Контроль над ним появился.

Сергей Нефедов:

Мы всегда находимся в состоянии его предопределения.

Сия Адерес:

Возвращаясь к Гагарину, получается, что он несколько раз проходил лейтмотивом через Вашу жизнь, ведь когда Вы были подростком, весь Советский Союз наблюдал, это был громадный праздник, все наблюдали за полетом в космос первого русского человека, и Вы наблюдали. И Ваш отец, по Вашему рассказу, предложил написать, вдохновившись этим событием, письмо Хрущеву о том, что меня зовут так-то, я знаю математику на пять, я хочу в космос.

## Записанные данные
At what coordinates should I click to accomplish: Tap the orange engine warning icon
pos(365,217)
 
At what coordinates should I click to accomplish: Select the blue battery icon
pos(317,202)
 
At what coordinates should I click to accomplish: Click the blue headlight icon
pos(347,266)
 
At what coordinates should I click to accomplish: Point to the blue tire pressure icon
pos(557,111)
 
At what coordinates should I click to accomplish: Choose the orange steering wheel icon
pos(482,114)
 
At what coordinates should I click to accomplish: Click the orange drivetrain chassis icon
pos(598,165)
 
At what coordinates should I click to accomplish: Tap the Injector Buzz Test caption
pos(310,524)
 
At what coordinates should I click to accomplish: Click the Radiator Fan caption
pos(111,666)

## Задания
A – Что, по словам Сии Адерес в тексте для чтения, собеседник должен был сообщить о себе в письме Хрущеву?
B – Объясните по тексту для чтения, что побудило отца собеседника предложить написать письмо Хрущеву.

## Ответы
A – Что его зовут так-то, что он знает математику на пять и хочет в космос.

B – Отец предложил написать письмо, вдохновившись полетом в космос первого русского человека, Гагарина. За этим полетом наблюдал весь Советский Союз, и он стал громадным праздником.